[TASK] An exact copy of the listing is required.

+++++

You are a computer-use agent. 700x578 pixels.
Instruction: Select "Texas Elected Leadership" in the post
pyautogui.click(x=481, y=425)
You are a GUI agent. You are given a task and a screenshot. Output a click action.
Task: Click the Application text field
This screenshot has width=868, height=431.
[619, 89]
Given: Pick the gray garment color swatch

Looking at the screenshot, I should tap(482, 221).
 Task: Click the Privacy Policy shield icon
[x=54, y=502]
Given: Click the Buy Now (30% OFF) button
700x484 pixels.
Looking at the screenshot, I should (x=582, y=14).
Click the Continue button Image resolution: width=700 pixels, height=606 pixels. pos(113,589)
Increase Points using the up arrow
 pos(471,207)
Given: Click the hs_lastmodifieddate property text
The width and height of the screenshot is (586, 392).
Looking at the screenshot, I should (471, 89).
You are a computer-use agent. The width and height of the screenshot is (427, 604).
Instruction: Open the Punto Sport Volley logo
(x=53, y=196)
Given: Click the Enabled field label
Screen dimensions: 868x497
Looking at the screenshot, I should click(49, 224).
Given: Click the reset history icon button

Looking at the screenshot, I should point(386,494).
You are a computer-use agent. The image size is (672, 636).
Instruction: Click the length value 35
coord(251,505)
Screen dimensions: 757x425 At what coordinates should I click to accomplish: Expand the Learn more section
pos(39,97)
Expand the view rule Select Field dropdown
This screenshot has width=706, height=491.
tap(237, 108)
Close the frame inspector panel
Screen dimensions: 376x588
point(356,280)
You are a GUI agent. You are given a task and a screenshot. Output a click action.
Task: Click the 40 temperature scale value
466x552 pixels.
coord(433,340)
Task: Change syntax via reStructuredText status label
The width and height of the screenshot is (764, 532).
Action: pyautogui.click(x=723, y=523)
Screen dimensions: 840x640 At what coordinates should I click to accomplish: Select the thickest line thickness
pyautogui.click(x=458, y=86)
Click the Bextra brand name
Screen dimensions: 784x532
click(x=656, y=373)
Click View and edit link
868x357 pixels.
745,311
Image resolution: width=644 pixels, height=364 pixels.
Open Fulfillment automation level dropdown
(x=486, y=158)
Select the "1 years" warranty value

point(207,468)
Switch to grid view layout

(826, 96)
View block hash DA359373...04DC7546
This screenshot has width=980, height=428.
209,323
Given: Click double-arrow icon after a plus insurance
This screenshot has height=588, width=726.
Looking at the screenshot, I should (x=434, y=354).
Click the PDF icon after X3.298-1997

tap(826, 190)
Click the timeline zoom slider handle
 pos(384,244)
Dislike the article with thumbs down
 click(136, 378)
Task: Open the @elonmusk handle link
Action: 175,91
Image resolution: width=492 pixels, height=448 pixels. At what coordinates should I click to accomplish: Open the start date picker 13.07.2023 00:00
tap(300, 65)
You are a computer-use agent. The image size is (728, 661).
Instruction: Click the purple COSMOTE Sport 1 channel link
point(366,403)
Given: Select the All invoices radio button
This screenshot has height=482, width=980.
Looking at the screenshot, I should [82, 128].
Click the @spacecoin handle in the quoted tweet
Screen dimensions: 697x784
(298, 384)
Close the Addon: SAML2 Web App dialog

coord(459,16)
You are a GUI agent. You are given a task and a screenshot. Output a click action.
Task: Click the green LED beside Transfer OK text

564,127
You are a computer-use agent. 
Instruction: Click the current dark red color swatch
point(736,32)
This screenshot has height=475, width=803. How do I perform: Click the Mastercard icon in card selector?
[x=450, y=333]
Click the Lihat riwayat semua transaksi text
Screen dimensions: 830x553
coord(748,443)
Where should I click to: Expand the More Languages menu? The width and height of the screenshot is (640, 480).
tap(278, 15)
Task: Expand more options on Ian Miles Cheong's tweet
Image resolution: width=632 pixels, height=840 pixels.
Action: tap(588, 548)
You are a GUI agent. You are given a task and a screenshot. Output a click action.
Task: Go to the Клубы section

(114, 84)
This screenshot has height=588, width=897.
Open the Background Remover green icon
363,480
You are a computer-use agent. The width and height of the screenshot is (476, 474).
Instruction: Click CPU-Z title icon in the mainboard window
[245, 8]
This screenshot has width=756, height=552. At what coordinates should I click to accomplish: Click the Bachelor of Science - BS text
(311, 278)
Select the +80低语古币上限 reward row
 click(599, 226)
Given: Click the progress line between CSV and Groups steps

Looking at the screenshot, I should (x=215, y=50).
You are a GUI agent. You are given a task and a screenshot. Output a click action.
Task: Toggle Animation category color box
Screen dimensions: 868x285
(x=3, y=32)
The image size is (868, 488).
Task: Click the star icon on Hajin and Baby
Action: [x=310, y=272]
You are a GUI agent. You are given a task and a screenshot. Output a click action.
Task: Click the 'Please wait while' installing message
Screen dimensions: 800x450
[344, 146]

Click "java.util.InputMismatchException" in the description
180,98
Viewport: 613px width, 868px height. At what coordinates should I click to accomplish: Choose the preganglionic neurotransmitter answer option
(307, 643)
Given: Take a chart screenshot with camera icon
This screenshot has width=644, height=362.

+++++

[ANSWER BELOW]
You are a computer-use agent. 700x578 pixels.
Instruction: Select "Texas Elected Leadership" in the post
pyautogui.click(x=481, y=425)
You are a GUI agent. You are given a task and a screenshot. Output a click action.
Task: Click the Application text field
This screenshot has width=868, height=431.
[619, 89]
Given: Pick the gray garment color swatch

Looking at the screenshot, I should tap(482, 221).
 Task: Click the Privacy Policy shield icon
[x=54, y=502]
Given: Click the Buy Now (30% OFF) button
700x484 pixels.
Looking at the screenshot, I should (x=582, y=14).
Click the Continue button Image resolution: width=700 pixels, height=606 pixels. pos(113,589)
Increase Points using the up arrow
 pos(471,207)
Given: Click the hs_lastmodifieddate property text
The width and height of the screenshot is (586, 392).
Looking at the screenshot, I should (471, 89).
You are a computer-use agent. The width and height of the screenshot is (427, 604).
Instruction: Open the Punto Sport Volley logo
(x=53, y=196)
Given: Click the Enabled field label
Screen dimensions: 868x497
Looking at the screenshot, I should click(49, 224).
Given: Click the reset history icon button

Looking at the screenshot, I should point(386,494).
You are a computer-use agent. The image size is (672, 636).
Instruction: Click the length value 35
coord(251,505)
Screen dimensions: 757x425 At what coordinates should I click to accomplish: Expand the Learn more section
pos(39,97)
Expand the view rule Select Field dropdown
This screenshot has width=706, height=491.
tap(237, 108)
Close the frame inspector panel
Screen dimensions: 376x588
point(356,280)
You are a GUI agent. You are given a task and a screenshot. Output a click action.
Task: Click the 40 temperature scale value
466x552 pixels.
coord(433,340)
Task: Change syntax via reStructuredText status label
The width and height of the screenshot is (764, 532).
Action: pyautogui.click(x=723, y=523)
Screen dimensions: 840x640 At what coordinates should I click to accomplish: Select the thickest line thickness
pyautogui.click(x=458, y=86)
Click the Bextra brand name
Screen dimensions: 784x532
click(x=656, y=373)
Click View and edit link
868x357 pixels.
745,311
Image resolution: width=644 pixels, height=364 pixels.
Open Fulfillment automation level dropdown
(x=486, y=158)
Select the "1 years" warranty value

point(207,468)
Switch to grid view layout

(826, 96)
View block hash DA359373...04DC7546
This screenshot has width=980, height=428.
209,323
Given: Click double-arrow icon after a plus insurance
This screenshot has height=588, width=726.
Looking at the screenshot, I should (x=434, y=354).
Click the PDF icon after X3.298-1997

tap(826, 190)
Click the timeline zoom slider handle
 pos(384,244)
Dislike the article with thumbs down
 click(136, 378)
Task: Open the @elonmusk handle link
Action: 175,91
Image resolution: width=492 pixels, height=448 pixels. At what coordinates should I click to accomplish: Open the start date picker 13.07.2023 00:00
tap(300, 65)
You are a computer-use agent. The image size is (728, 661).
Instruction: Click the purple COSMOTE Sport 1 channel link
point(366,403)
Given: Select the All invoices radio button
This screenshot has height=482, width=980.
Looking at the screenshot, I should [82, 128].
Click the @spacecoin handle in the quoted tweet
Screen dimensions: 697x784
(298, 384)
Close the Addon: SAML2 Web App dialog

coord(459,16)
You are a GUI agent. You are given a task and a screenshot. Output a click action.
Task: Click the green LED beside Transfer OK text

564,127
You are a computer-use agent. 
Instruction: Click the current dark red color swatch
point(736,32)
This screenshot has height=475, width=803. How do I perform: Click the Mastercard icon in card selector?
[x=450, y=333]
Click the Lihat riwayat semua transaksi text
Screen dimensions: 830x553
coord(748,443)
Where should I click to: Expand the More Languages menu? The width and height of the screenshot is (640, 480).
tap(278, 15)
Task: Expand more options on Ian Miles Cheong's tweet
Image resolution: width=632 pixels, height=840 pixels.
Action: tap(588, 548)
You are a GUI agent. You are given a task and a screenshot. Output a click action.
Task: Go to the Клубы section

(114, 84)
This screenshot has height=588, width=897.
Open the Background Remover green icon
363,480
You are a computer-use agent. The width and height of the screenshot is (476, 474).
Instruction: Click CPU-Z title icon in the mainboard window
[245, 8]
This screenshot has width=756, height=552. At what coordinates should I click to accomplish: Click the Bachelor of Science - BS text
(311, 278)
Select the +80低语古币上限 reward row
 click(599, 226)
Given: Click the progress line between CSV and Groups steps

Looking at the screenshot, I should (x=215, y=50).
You are a GUI agent. You are given a task and a screenshot. Output a click action.
Task: Toggle Animation category color box
Screen dimensions: 868x285
(x=3, y=32)
The image size is (868, 488).
Task: Click the star icon on Hajin and Baby
Action: [x=310, y=272]
You are a GUI agent. You are given a task and a screenshot. Output a click action.
Task: Click the 'Please wait while' installing message
Screen dimensions: 800x450
[344, 146]

Click "java.util.InputMismatchException" in the description
180,98
Viewport: 613px width, 868px height. At what coordinates should I click to accomplish: Choose the preganglionic neurotransmitter answer option
(307, 643)
Given: Take a chart screenshot with camera icon
This screenshot has width=644, height=362.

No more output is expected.